According to the United States Census Bureau, the village has a total area of 1.7 sqmi, all land.

==Demographics==

As of the census of 2000, there were 1,441 people, 542 households, and 383 families residing in the village. The population density was 830.3 PD/sqmi. There were 628 housing units at an average density of 361.9 /sqmi. The racial makeup of the village was 48.91% White, 0.21% African American, 1.39% Native American, 0.21% Pacific Islander, 26.51% from other races, and 2.78% from two or more races. Hispanic or Latino of any race were 80.08% of the population.

There were 542 households, out of which 39.3% had children under the age of 18 living with them, 49.1% were married couples living together, 14.9% had a female householder with no husband present, and 29.2% were non-families. 24.2% of all households were made up of individuals, and 6.1% had someone living alone who was 65 years of age or older. The average household size was 2.63 and the average family size was 3.15.
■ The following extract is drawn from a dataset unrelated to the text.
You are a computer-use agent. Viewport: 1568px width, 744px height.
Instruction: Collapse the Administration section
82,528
In the village, the population was spread out, with 29.7% under the age of 18, 10.1% from 18 to 24, 29.6% from 25 to 44, 21.8% from 45 to 64, and 8.8% who were 65 years of age or older. The median age was 32 years. For every 100 females, there were 99.3 males. For every 100 females age 18 and over, there were 99.0 males.
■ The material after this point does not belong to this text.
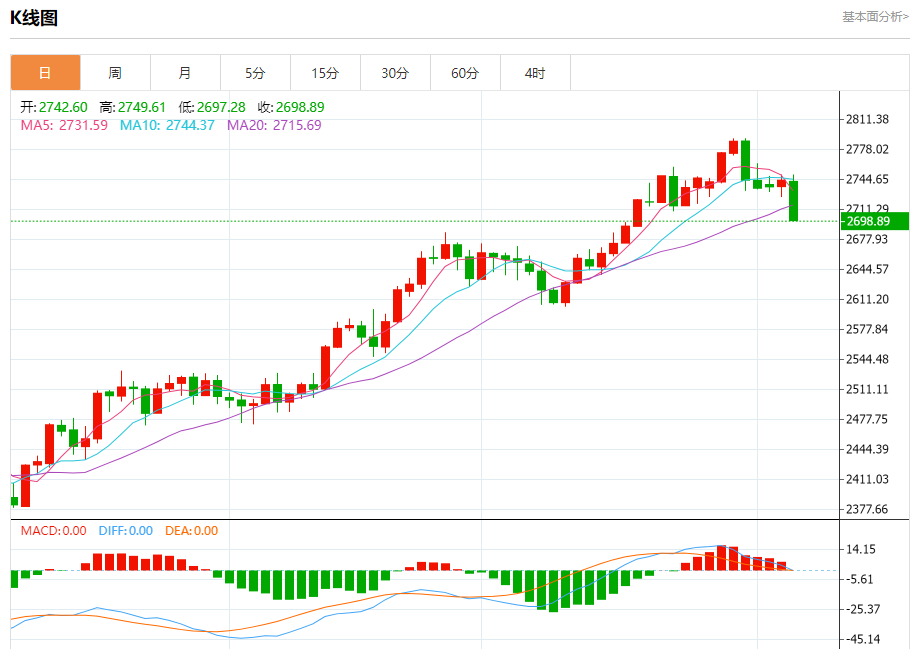Click the MA20 indicator label
The image size is (915, 649).
(274, 125)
The median income for a household in the village was $30,549, and the median income for a family was $33,828. Males had a median income of $28,625 versus $22,500 for females. The per capita income for the village was $13,306. About 13.0% of families and 15.9% of the population were below the poverty line, including 19.2% of those under age 18 and 22.6% of those age 65 or over.

Historical population
| Census | Pop. | Note | %± |
| 1880 | 241 |  | — |
| 1960 | 584 |  | — |
| 1970 | 598 |  | 2.4% |
| 1980 | 885 |  | 48.0% |
| 1990 | 1,012 |  | 14.4% |
| 2000 | 1,441 |  | 42.4% |
| 2010 | 1,392 |  | −3.4% |
| 2020 | 1,392 |  | 0.0% |
U.S. Decennial Census

==Education==
Pecos Independent Schools serves the Village of Pecos as well as rural areas in western San Miguel County.